The Great British Bayes-off: How much difference (statistically) does a soggy bottom make?

Macaroons, Swedish Princess Cake, and… hemp-flavoured bread? These days a simple Victoria sponge won’t cut it. Home baking is enjoying a comeback, and it’s largely thanks to The Great British Bake-off (GBBO), which has proved so popular since its launch in 2010 that it has expanded from six to 10 episodes a series (with the sixth series broadcast this summer), while inspiring copycat versions of the show in a variety of countries, including the USA, Australia, Ireland and France.

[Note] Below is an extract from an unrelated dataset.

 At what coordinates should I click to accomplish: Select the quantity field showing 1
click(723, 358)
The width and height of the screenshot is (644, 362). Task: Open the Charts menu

Despite an abundance of gingham cloth and its sweet-natured contestants, GBBO has been the cause of much drama among my circle of colleagues. This is due to our nail-biting sweepstake, and our weekly debates about who will be crowned ‘Star Baker’ of the next episode, and who will be forced to leave the competition. Our debates would be significantly less heated were there a way to use a contestant's performance in the most recent episode to predict their performance the following week. So, using data from previous series, and Bayesian statistical methods, I set out to discover whether past performance has any bearing on future performance.

The data
The show’s format is as follows: a ‘baker’s dozen’ of amateurs make three different sets of treats during each episode, according to a particular baking theme, such as cakes, bread, pastry, etc. By the end of each episode, two professional judges (in the UK, the delightful Paul Hollywood and Mary Berry) decide who has baked best during the show and thus should be crowned Star Baker (gleaning no other credit but honour), and who has baked the most poorly and should be eliminated from the competition. In the final episode of each series, three bakers are left compete to be the overall winner and take home a pretty useless yet awe-inspiring glass plaque.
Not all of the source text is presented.